I thought there was some good soccer that was played by both teams. We caught a break at the end when they hit the crossbar. You work hard to make your own luck. We showed a lot of character going down 1–0 and coming back. Attitude of our team has been very strong that way. Really proud and what we accomplished tonight is super. It sets us apart and makes us unique and this is the kind of franchise when Adrian [Hanauer], Joe [Roth], Drew [Carey] and Tod Leiweke and the rest of the internal ownership group and everyone else who works at this organization wanted us to be something unique, something special, something different. The fans were fantastic. That's the loudest I've heard this place.

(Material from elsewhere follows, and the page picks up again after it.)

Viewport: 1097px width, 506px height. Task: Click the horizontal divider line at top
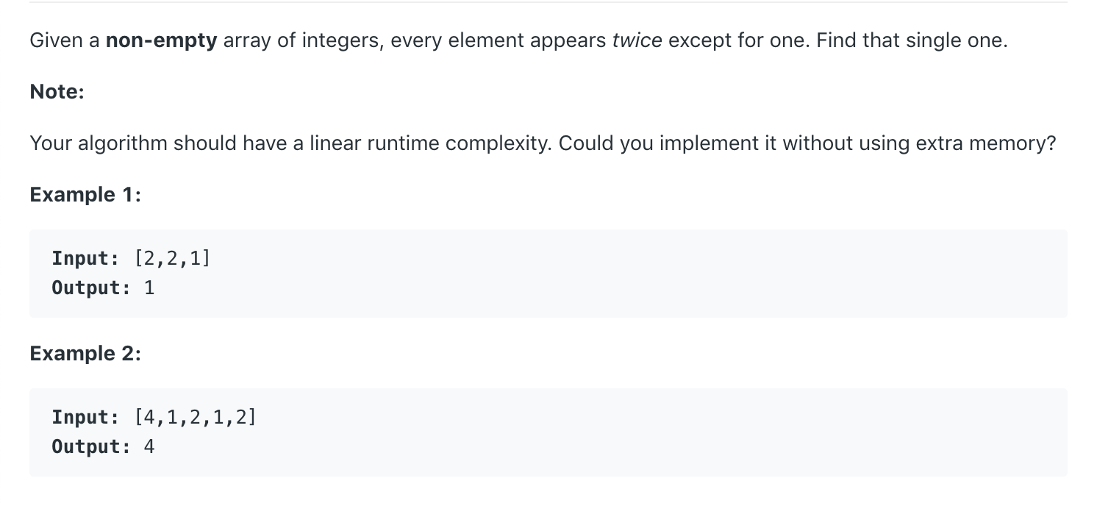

  Columbus Crew goalkeeper Andy Gruenbaum commented after the match, "We knew it was going to be a tough place to play, their fan base is great. Anytime you have a championship match on your own pitch, the odds are going to be against you. We knew we had to defend and take advantage of any opportunity. We came out and scored the first goal and they were able to capitalize on two weird bounces."

Seattle Sounders FC is the first MLS club to repeat as the U.S. Open Cup champion and the first club overall to repeat since the New York Pancyprian-Freedoms did so in 1982 and 1983. The victory was also Sigi Schmid's third Open Cup championship as a head coach. Sanna Nyassi was the first player to score multiple goals in an Open Cup final since Mike Deleray in 1994. As champions of the tournament, Sounders FC received the $100,000 cash prize while the Columbus Crew received $50,000 as the runner-up. Seattle also earned a berth into the preliminary round of the 2011–12 CONCACAF Champions League.